**ПРЕДЛОЖЕННЫЙ ТЕКСТ:**
Сведения об авторстве хранятся в Российском авторском обществе (РАО). В советские времена эта организация называлась Всесоюзное агентство по авторским правам — и рестораны направляли туда отчеты о том, чьи песни и сколько раз исполнялись в их залах. Сейчас музыкальные редакторы и продюсеры направляют в РАО справки о том, какую музыку они использовали в том или ином теле— и кинофильме. По-хорошему, сведения обо всех проданных рингтонах тоже должны направляться в РАО, тогда каждый композитор будет точно знать, сколько ему причитается. Но этого не происходит. 

Четыре года назад, когда из каждого сотового телефона звучала мелодия из фильма «Бумер», ее автор Сергей Шнуров подал в суд на компанию, которая выдала разрешение нескольким фирмам использовать его музыку в качестве рингтона. Один сотовый оператор в 2003–2004 годах продал шнуровских рингтонов на $90 тыс., а Шнурову ничего не досталось. Суд признал правоту композитора, но вместо компенсации в $40 тыс. постановил взыскать с ответчика лишь 100 тыс. рублей.

Примеру Шнура следуют немногие. Считая, видимо, что это неинтеллигентно — требовать свои деньги.

Музыка про судьбу

Олег Пшеничный — не самый типичный музыкальный продюсер. Композиторы отзываются о нем как о творческом человеке и большом эрудите: он знает жанры, которые не проходят в консерватории. Олег фактически является соавтором каждого фильма, над которым работает. При этом трудится он в коммерческой структуре — продюсерской фирме Игоря Толстунова «Профит», на счету которой «Вор», «Водитель для Веры», «Питер FM», «Все умрут, а я останусь» и т. д. 

Процесс соединения кино и музыки происходит в небольшом кабинете. Компьютер, два монитора и несколько стоек дисков с классической музыкой — этого хватает для музыкального оформления телесериала, например четырехсерийной «Защиты», снятой для «Первого канала».

На одном из мониторов Олег пускает черновой вариант фильма — без музыки и закадрового текста. Слышны только реплики актеров, записанные на съемочной площадке. Завязка сюжета: офицер возвращается домой с войны (на дворе 1947 год), в поезде на его спящего попутчика нападают воры. Дальше героя ждут несправедливость и тюрьма, а обворованный попутчик станет его адвокатом. Но сейчас мы смотрим самое начало. На экране немое кино: вот идет поезд, вот рельсы, в топку подкидывают уголь, на полу вагона сидит актер Кравченко в образе боевого офицера и улыбается, закрыв глаза. Эта картинка будет дополнена музыкой и начальными титрами. Подобрать музыку — задача Олега Пшеничного и композитора, с которым он работает. Олег прокручивает кино назад и ставит его вместе с первым вариантом музыки, присланной композитором.

Фрагмент файла данных:

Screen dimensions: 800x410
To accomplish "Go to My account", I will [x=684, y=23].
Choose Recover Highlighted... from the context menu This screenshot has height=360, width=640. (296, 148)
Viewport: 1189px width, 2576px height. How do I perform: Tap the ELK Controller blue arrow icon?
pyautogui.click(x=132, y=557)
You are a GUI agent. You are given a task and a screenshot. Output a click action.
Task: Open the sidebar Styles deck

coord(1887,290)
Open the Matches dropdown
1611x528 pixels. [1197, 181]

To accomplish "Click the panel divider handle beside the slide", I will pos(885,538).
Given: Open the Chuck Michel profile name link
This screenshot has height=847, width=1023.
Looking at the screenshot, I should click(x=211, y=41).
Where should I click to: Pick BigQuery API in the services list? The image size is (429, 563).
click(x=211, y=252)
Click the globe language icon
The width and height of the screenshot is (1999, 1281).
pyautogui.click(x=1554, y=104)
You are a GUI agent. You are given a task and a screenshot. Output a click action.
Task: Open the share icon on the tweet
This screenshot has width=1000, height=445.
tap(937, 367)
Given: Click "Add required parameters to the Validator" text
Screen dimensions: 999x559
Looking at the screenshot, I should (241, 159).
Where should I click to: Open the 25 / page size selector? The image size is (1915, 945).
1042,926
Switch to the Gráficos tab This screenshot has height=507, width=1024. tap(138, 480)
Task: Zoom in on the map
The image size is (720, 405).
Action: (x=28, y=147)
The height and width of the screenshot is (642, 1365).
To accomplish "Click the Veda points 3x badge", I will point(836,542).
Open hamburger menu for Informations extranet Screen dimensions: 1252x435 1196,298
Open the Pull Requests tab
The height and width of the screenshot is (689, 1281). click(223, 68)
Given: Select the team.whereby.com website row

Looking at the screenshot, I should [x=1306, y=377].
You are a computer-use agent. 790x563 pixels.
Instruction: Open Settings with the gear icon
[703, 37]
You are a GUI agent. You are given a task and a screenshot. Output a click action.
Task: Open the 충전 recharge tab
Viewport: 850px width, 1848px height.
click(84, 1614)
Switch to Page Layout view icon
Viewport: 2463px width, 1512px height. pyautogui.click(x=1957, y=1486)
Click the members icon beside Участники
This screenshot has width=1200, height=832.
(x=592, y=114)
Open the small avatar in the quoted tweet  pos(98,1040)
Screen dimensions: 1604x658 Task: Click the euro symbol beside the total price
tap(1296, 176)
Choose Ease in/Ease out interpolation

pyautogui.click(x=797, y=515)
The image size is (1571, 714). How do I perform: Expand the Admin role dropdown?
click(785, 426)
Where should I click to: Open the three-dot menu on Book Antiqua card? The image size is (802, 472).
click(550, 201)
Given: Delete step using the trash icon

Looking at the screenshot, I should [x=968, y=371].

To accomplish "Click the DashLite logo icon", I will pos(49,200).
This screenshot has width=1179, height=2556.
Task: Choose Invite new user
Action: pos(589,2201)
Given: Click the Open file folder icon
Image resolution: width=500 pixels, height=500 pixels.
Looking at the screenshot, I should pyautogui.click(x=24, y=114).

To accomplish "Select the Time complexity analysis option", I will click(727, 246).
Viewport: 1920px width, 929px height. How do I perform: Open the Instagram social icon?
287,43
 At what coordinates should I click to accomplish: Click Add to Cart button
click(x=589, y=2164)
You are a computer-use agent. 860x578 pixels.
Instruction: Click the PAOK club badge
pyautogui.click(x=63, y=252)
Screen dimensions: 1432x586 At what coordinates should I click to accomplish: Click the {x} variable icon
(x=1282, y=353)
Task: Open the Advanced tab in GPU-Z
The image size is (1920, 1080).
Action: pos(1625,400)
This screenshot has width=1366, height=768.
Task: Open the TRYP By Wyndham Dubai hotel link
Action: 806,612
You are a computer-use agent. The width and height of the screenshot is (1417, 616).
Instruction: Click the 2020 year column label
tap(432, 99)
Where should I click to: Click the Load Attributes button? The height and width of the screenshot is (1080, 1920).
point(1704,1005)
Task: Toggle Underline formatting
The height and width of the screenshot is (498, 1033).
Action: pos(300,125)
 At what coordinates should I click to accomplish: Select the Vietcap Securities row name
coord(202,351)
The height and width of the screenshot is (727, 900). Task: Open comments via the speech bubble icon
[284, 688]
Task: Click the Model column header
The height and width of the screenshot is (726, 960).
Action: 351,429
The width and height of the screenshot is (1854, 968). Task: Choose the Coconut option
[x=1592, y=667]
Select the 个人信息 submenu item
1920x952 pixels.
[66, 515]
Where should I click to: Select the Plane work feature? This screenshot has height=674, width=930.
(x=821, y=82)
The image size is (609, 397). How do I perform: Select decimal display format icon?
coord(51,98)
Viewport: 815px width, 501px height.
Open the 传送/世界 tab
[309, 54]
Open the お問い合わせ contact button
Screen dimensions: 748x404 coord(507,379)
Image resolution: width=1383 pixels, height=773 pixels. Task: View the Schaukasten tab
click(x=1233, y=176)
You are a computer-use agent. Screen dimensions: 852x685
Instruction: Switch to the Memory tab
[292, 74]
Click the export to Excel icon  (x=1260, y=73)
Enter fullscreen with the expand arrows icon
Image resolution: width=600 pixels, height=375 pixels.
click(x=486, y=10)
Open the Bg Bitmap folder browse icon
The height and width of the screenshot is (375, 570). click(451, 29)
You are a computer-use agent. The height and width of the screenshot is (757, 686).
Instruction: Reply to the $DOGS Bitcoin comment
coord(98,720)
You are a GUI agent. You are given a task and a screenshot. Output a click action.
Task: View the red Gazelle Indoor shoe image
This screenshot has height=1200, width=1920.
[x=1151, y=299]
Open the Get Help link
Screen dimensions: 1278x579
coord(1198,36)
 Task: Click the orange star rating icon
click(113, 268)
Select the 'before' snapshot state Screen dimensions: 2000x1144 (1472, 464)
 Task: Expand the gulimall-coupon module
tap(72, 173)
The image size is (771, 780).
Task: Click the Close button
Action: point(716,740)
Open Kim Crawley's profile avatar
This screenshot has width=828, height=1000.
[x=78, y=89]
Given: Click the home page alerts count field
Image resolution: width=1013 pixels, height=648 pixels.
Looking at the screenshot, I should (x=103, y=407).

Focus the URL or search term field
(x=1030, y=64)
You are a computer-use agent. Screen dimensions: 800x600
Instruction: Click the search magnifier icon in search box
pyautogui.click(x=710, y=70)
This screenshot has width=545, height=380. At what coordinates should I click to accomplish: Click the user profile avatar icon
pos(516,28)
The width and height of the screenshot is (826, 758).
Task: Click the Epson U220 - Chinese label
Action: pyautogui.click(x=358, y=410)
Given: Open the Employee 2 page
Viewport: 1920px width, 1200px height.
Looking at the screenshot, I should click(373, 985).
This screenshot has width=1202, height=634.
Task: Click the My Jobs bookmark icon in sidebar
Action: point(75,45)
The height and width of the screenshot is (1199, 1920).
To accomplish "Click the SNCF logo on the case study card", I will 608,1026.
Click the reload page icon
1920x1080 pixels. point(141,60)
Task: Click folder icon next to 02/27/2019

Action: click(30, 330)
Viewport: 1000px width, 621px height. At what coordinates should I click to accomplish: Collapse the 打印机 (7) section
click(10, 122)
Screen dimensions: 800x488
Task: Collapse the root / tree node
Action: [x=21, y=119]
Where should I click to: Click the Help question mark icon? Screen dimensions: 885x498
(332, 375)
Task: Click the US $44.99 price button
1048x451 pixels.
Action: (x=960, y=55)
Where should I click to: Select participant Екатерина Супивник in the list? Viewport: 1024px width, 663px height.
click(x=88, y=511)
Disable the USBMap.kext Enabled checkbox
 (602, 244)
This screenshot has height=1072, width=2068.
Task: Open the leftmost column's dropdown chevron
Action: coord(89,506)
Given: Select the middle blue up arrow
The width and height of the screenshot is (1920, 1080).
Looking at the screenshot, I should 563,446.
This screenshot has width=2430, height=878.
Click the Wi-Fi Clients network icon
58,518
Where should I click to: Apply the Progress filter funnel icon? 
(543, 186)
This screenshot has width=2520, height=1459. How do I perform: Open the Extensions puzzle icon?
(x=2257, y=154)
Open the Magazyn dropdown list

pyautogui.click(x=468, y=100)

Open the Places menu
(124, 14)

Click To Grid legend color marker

**НАД ЧЕМ РАБОТАТЬ:**
1. Ответьте на вопросы по тексту о музыке и авторском праве:
(a) Как в советские времена называлось Российское авторское общество?
(b) Какую сумму суд постановил взыскать с ответчика по иску Сергея Шнурова?
(c) В какой продюсерской фирме трудится Олег Пшеничный?
2. Продолжите текст о музыке и авторском праве, начав сразу после его последнего предложения.
Данные не имеют отношения к тексту о музыке и авторском праве.

**ОТВЕТЫ К УПРАЖНЕНИЮ:**
1.
(a) Всесоюзное агентство по авторским правам.
(b) 100 тыс. рублей.
(c) В фирме Игоря Толстунова «Профит».

2.
— Я слушаю и пытаюсь понять, что композитор имел в виду. (Звучит спокойный вальс, солирует аккордеон.) А композитор имел в виду, что все хорошо: война окончилась. Он смотрит на безмятежное лицо Кравченко, тот улыбается, — Олег резко выключает музыку. — А я ему говорю: нет, так не пойдет! Эта музыка не 2008 года и не про 1947?й. Это музыка 60?х годов о 60?х же годах. «Три тополя на Плющихе». И потом, она написана под конкретный маленький эпизод, который мы видим на экране. А музыка, которая идет в начальных титрах, задает интонацию фильма в целом. Она про этих людей, про то, что происходит со страной вообще, про судьбу, что ли. 

Второй вариант — вальс с похожей мелодией, но только сыгранный на гитаре.

— Да, это ближе, это про фронтовиков. Стилистически ближе, но интонационно совсем не то. 

Примерно 12?й вариант оказался «таким». На экране мы видим все ту же картинку, но за кадром звучит тревожная и печальная музыка с участием большого количества инструментов. Звучит почти как оркестр, хотя все записано на компьютере. 

— Интонация фильма найдена. Здесь трагедия, движение, ритм, — Олег перематывает на другой эпизод. — Следующий момент: приходят наши грабители, вытаскивают бумажник у попутчика главного героя.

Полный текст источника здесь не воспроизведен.